[Collected data]

# # # #

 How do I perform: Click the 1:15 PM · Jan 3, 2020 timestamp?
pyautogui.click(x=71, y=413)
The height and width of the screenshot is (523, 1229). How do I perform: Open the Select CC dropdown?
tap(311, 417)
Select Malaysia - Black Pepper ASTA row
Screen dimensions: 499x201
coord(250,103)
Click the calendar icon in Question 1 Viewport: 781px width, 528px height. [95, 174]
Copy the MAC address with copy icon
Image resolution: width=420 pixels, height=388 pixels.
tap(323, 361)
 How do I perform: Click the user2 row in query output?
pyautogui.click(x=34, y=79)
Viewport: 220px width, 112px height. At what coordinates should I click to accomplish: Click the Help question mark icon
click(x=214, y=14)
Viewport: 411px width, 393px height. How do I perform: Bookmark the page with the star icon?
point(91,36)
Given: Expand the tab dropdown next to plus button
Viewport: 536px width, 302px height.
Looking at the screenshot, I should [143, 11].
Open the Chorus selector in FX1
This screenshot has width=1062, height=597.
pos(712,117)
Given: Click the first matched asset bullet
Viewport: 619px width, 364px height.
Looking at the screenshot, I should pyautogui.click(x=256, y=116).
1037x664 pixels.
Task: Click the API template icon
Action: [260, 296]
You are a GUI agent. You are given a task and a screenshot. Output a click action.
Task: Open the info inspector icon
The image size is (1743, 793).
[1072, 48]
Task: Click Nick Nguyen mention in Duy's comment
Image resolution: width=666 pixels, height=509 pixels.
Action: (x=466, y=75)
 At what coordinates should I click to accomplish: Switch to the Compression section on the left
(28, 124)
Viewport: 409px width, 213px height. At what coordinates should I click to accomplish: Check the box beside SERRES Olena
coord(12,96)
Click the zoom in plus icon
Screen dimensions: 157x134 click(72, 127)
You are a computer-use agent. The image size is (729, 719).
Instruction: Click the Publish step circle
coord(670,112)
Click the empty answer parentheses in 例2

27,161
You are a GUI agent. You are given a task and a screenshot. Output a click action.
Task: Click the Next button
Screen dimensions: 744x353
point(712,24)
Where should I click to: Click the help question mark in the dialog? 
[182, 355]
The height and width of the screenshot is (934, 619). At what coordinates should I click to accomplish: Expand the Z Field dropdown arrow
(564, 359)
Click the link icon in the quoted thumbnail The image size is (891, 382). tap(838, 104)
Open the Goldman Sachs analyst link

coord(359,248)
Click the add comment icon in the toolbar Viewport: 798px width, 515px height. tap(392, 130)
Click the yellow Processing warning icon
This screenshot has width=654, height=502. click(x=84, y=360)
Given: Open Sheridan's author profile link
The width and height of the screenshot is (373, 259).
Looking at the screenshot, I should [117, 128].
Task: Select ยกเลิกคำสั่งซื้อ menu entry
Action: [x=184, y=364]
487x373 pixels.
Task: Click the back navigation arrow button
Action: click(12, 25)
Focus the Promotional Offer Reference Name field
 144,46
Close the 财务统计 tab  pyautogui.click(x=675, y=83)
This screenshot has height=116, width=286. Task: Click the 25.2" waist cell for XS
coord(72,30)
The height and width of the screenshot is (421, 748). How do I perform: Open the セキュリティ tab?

# # # #

▶ **How to complete this task**
All entries must be given again exactly.

▶ **Worked solution**
 How do I perform: Click the 1:15 PM · Jan 3, 2020 timestamp?
pyautogui.click(x=71, y=413)
The height and width of the screenshot is (523, 1229). How do I perform: Open the Select CC dropdown?
tap(311, 417)
Select Malaysia - Black Pepper ASTA row
Screen dimensions: 499x201
coord(250,103)
Click the calendar icon in Question 1 Viewport: 781px width, 528px height. [95, 174]
Copy the MAC address with copy icon
Image resolution: width=420 pixels, height=388 pixels.
tap(323, 361)
 How do I perform: Click the user2 row in query output?
pyautogui.click(x=34, y=79)
Viewport: 220px width, 112px height. At what coordinates should I click to accomplish: Click the Help question mark icon
click(x=214, y=14)
Viewport: 411px width, 393px height. How do I perform: Bookmark the page with the star icon?
point(91,36)
Given: Expand the tab dropdown next to plus button
Viewport: 536px width, 302px height.
Looking at the screenshot, I should [143, 11].
Open the Chorus selector in FX1
This screenshot has width=1062, height=597.
pos(712,117)
Given: Click the first matched asset bullet
Viewport: 619px width, 364px height.
Looking at the screenshot, I should pyautogui.click(x=256, y=116).
1037x664 pixels.
Task: Click the API template icon
Action: [260, 296]
You are a GUI agent. You are given a task and a screenshot. Output a click action.
Task: Open the info inspector icon
The image size is (1743, 793).
[1072, 48]
Task: Click Nick Nguyen mention in Duy's comment
Image resolution: width=666 pixels, height=509 pixels.
Action: (x=466, y=75)
 At what coordinates should I click to accomplish: Switch to the Compression section on the left
(28, 124)
Viewport: 409px width, 213px height. At what coordinates should I click to accomplish: Check the box beside SERRES Olena
coord(12,96)
Click the zoom in plus icon
Screen dimensions: 157x134 click(72, 127)
You are a computer-use agent. The image size is (729, 719).
Instruction: Click the Publish step circle
coord(670,112)
Click the empty answer parentheses in 例2

27,161
You are a GUI agent. You are given a task and a screenshot. Output a click action.
Task: Click the Next button
Screen dimensions: 744x353
point(712,24)
Where should I click to: Click the help question mark in the dialog? 
[182, 355]
The height and width of the screenshot is (934, 619). At what coordinates should I click to accomplish: Expand the Z Field dropdown arrow
(564, 359)
Click the link icon in the quoted thumbnail The image size is (891, 382). tap(838, 104)
Open the Goldman Sachs analyst link

coord(359,248)
Click the add comment icon in the toolbar Viewport: 798px width, 515px height. tap(392, 130)
Click the yellow Processing warning icon
This screenshot has width=654, height=502. click(x=84, y=360)
Given: Open Sheridan's author profile link
The width and height of the screenshot is (373, 259).
Looking at the screenshot, I should [117, 128].
Task: Select ยกเลิกคำสั่งซื้อ menu entry
Action: [x=184, y=364]
487x373 pixels.
Task: Click the back navigation arrow button
Action: click(12, 25)
Focus the Promotional Offer Reference Name field
 144,46
Close the 财务统计 tab  pyautogui.click(x=675, y=83)
This screenshot has height=116, width=286. Task: Click the 25.2" waist cell for XS
coord(72,30)
The height and width of the screenshot is (421, 748). How do I perform: Open the セキュリティ tab?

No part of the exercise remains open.